*** Begin section ***

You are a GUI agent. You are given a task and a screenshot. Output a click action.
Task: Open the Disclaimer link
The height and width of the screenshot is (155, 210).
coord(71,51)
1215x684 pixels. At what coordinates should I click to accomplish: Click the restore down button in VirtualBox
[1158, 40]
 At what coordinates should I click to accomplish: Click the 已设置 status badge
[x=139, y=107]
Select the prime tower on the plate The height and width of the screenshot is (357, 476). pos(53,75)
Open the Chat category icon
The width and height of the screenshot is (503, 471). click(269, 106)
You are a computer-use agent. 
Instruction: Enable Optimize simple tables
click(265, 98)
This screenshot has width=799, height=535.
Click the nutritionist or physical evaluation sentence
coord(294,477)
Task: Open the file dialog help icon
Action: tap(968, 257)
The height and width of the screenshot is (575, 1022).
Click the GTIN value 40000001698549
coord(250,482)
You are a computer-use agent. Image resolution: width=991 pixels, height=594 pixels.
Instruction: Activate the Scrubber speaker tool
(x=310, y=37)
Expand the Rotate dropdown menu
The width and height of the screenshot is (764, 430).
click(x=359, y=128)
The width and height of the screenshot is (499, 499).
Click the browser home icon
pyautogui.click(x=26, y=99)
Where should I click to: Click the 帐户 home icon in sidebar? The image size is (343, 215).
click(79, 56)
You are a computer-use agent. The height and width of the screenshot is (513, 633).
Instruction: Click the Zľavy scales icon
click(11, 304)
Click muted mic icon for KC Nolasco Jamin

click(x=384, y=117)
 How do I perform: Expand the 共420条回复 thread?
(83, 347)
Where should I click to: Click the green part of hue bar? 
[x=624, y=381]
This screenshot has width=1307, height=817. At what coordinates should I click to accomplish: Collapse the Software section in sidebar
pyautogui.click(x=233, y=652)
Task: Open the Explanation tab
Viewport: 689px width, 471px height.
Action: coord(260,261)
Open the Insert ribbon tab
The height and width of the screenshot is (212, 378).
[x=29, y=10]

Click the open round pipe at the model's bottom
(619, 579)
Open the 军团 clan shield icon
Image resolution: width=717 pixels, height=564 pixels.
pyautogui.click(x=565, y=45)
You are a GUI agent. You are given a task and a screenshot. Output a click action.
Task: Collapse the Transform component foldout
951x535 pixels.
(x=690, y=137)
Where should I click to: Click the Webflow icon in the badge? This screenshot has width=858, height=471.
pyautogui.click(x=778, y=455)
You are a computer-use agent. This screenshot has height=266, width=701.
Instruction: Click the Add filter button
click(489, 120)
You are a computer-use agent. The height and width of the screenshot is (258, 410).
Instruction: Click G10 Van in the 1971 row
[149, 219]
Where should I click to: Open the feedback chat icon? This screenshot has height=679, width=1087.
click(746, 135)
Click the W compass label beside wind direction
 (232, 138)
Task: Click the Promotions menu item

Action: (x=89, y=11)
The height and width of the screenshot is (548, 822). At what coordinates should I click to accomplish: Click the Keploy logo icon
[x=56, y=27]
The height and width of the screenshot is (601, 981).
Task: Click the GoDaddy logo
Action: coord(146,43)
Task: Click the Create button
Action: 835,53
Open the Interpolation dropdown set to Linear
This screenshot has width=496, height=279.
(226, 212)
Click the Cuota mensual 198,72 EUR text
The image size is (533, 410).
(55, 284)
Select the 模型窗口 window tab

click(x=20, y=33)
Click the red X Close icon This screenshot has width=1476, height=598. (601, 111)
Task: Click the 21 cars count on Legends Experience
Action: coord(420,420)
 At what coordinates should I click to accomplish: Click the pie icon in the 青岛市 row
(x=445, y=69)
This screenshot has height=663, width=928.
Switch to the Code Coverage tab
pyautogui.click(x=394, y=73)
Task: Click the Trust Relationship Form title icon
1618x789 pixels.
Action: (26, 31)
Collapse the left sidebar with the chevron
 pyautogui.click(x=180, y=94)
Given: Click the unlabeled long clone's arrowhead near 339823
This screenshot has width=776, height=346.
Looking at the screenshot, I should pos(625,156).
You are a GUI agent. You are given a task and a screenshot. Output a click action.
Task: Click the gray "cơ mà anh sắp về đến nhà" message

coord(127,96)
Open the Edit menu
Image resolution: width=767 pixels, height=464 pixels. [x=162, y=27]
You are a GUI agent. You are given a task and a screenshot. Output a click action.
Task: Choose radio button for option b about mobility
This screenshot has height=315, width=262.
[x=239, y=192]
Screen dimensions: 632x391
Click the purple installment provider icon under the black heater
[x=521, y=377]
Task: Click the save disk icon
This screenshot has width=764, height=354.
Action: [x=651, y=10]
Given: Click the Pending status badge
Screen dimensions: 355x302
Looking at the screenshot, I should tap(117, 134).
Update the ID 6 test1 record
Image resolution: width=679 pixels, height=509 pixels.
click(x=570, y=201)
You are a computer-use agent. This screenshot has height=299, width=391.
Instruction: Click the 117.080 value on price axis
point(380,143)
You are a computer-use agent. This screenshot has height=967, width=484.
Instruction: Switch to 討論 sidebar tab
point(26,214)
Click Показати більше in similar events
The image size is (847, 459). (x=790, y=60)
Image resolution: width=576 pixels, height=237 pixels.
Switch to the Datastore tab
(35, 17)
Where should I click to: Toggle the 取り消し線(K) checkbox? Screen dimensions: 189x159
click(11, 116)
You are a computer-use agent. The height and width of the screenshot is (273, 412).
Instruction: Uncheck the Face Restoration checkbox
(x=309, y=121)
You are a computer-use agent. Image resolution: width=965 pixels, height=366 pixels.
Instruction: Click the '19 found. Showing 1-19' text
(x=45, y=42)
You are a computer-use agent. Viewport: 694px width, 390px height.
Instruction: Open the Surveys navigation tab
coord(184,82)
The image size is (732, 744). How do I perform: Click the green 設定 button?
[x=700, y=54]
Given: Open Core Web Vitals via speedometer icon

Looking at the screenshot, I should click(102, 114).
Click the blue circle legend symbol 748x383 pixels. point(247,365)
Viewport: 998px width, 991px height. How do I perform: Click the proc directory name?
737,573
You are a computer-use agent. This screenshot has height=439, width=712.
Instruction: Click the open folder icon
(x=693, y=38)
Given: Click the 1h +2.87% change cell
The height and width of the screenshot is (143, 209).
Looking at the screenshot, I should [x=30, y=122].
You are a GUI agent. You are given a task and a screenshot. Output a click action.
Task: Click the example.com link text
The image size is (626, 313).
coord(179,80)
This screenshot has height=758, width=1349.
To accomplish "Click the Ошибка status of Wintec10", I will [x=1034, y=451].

*** End section ***

## Exercise details:
Restate the material word for word, keeping every line intact.

## Exercise result:
You are a GUI agent. You are given a task and a screenshot. Output a click action.
Task: Open the Disclaimer link
The height and width of the screenshot is (155, 210).
coord(71,51)
1215x684 pixels. At what coordinates should I click to accomplish: Click the restore down button in VirtualBox
[1158, 40]
 At what coordinates should I click to accomplish: Click the 已设置 status badge
[x=139, y=107]
Select the prime tower on the plate The height and width of the screenshot is (357, 476). pos(53,75)
Open the Chat category icon
The width and height of the screenshot is (503, 471). click(269, 106)
You are a computer-use agent. 
Instruction: Enable Optimize simple tables
click(265, 98)
This screenshot has width=799, height=535.
Click the nutritionist or physical evaluation sentence
coord(294,477)
Task: Open the file dialog help icon
Action: tap(968, 257)
The height and width of the screenshot is (575, 1022).
Click the GTIN value 40000001698549
coord(250,482)
You are a computer-use agent. Image resolution: width=991 pixels, height=594 pixels.
Instruction: Activate the Scrubber speaker tool
(x=310, y=37)
Expand the Rotate dropdown menu
The width and height of the screenshot is (764, 430).
click(x=359, y=128)
The width and height of the screenshot is (499, 499).
Click the browser home icon
pyautogui.click(x=26, y=99)
Where should I click to: Click the 帐户 home icon in sidebar? The image size is (343, 215).
click(79, 56)
You are a computer-use agent. The height and width of the screenshot is (513, 633).
Instruction: Click the Zľavy scales icon
click(11, 304)
Click muted mic icon for KC Nolasco Jamin

click(x=384, y=117)
 How do I perform: Expand the 共420条回复 thread?
(83, 347)
Where should I click to: Click the green part of hue bar? 
[x=624, y=381]
This screenshot has width=1307, height=817. At what coordinates should I click to accomplish: Collapse the Software section in sidebar
pyautogui.click(x=233, y=652)
Task: Open the Explanation tab
Viewport: 689px width, 471px height.
Action: coord(260,261)
Open the Insert ribbon tab
The height and width of the screenshot is (212, 378).
[x=29, y=10]

Click the open round pipe at the model's bottom
(619, 579)
Open the 军团 clan shield icon
Image resolution: width=717 pixels, height=564 pixels.
pyautogui.click(x=565, y=45)
You are a GUI agent. You are given a task and a screenshot. Output a click action.
Task: Collapse the Transform component foldout
951x535 pixels.
(x=690, y=137)
Where should I click to: Click the Webflow icon in the badge? This screenshot has width=858, height=471.
pyautogui.click(x=778, y=455)
You are a computer-use agent. This screenshot has height=266, width=701.
Instruction: Click the Add filter button
click(489, 120)
You are a computer-use agent. The height and width of the screenshot is (258, 410).
Instruction: Click G10 Van in the 1971 row
[149, 219]
Where should I click to: Open the feedback chat icon? This screenshot has height=679, width=1087.
click(746, 135)
Click the W compass label beside wind direction
 (232, 138)
Task: Click the Promotions menu item

Action: (x=89, y=11)
The height and width of the screenshot is (548, 822). At what coordinates should I click to accomplish: Click the Keploy logo icon
[x=56, y=27]
The height and width of the screenshot is (601, 981).
Task: Click the GoDaddy logo
Action: coord(146,43)
Task: Click the Create button
Action: 835,53
Open the Interpolation dropdown set to Linear
This screenshot has width=496, height=279.
(226, 212)
Click the Cuota mensual 198,72 EUR text
The image size is (533, 410).
(55, 284)
Select the 模型窗口 window tab

click(x=20, y=33)
Click the red X Close icon This screenshot has width=1476, height=598. (601, 111)
Task: Click the 21 cars count on Legends Experience
Action: coord(420,420)
 At what coordinates should I click to accomplish: Click the pie icon in the 青岛市 row
(x=445, y=69)
This screenshot has height=663, width=928.
Switch to the Code Coverage tab
pyautogui.click(x=394, y=73)
Task: Click the Trust Relationship Form title icon
1618x789 pixels.
Action: (26, 31)
Collapse the left sidebar with the chevron
 pyautogui.click(x=180, y=94)
Given: Click the unlabeled long clone's arrowhead near 339823
This screenshot has width=776, height=346.
Looking at the screenshot, I should pos(625,156).
You are a GUI agent. You are given a task and a screenshot. Output a click action.
Task: Click the gray "cơ mà anh sắp về đến nhà" message

coord(127,96)
Open the Edit menu
Image resolution: width=767 pixels, height=464 pixels. [x=162, y=27]
You are a GUI agent. You are given a task and a screenshot. Output a click action.
Task: Choose radio button for option b about mobility
This screenshot has height=315, width=262.
[x=239, y=192]
Screen dimensions: 632x391
Click the purple installment provider icon under the black heater
[x=521, y=377]
Task: Click the save disk icon
This screenshot has width=764, height=354.
Action: [x=651, y=10]
Given: Click the Pending status badge
Screen dimensions: 355x302
Looking at the screenshot, I should tap(117, 134).
Update the ID 6 test1 record
Image resolution: width=679 pixels, height=509 pixels.
click(x=570, y=201)
You are a computer-use agent. This screenshot has height=299, width=391.
Instruction: Click the 117.080 value on price axis
point(380,143)
You are a computer-use agent. This screenshot has height=967, width=484.
Instruction: Switch to 討論 sidebar tab
point(26,214)
Click Показати більше in similar events
The image size is (847, 459). (x=790, y=60)
Image resolution: width=576 pixels, height=237 pixels.
Switch to the Datastore tab
(35, 17)
Where should I click to: Toggle the 取り消し線(K) checkbox? Screen dimensions: 189x159
click(11, 116)
You are a computer-use agent. The height and width of the screenshot is (273, 412).
Instruction: Uncheck the Face Restoration checkbox
(x=309, y=121)
You are a computer-use agent. Image resolution: width=965 pixels, height=366 pixels.
Instruction: Click the '19 found. Showing 1-19' text
(x=45, y=42)
You are a computer-use agent. Viewport: 694px width, 390px height.
Instruction: Open the Surveys navigation tab
coord(184,82)
The image size is (732, 744). How do I perform: Click the green 設定 button?
[x=700, y=54]
Given: Open Core Web Vitals via speedometer icon

Looking at the screenshot, I should click(102, 114).
Click the blue circle legend symbol 748x383 pixels. point(247,365)
Viewport: 998px width, 991px height. How do I perform: Click the proc directory name?
737,573
You are a computer-use agent. This screenshot has height=439, width=712.
Instruction: Click the open folder icon
(x=693, y=38)
Given: Click the 1h +2.87% change cell
The height and width of the screenshot is (143, 209).
Looking at the screenshot, I should [x=30, y=122].
You are a GUI agent. You are given a task and a screenshot. Output a click action.
Task: Click the example.com link text
The image size is (626, 313).
coord(179,80)
This screenshot has height=758, width=1349.
To accomplish "Click the Ошибка status of Wintec10", I will [x=1034, y=451].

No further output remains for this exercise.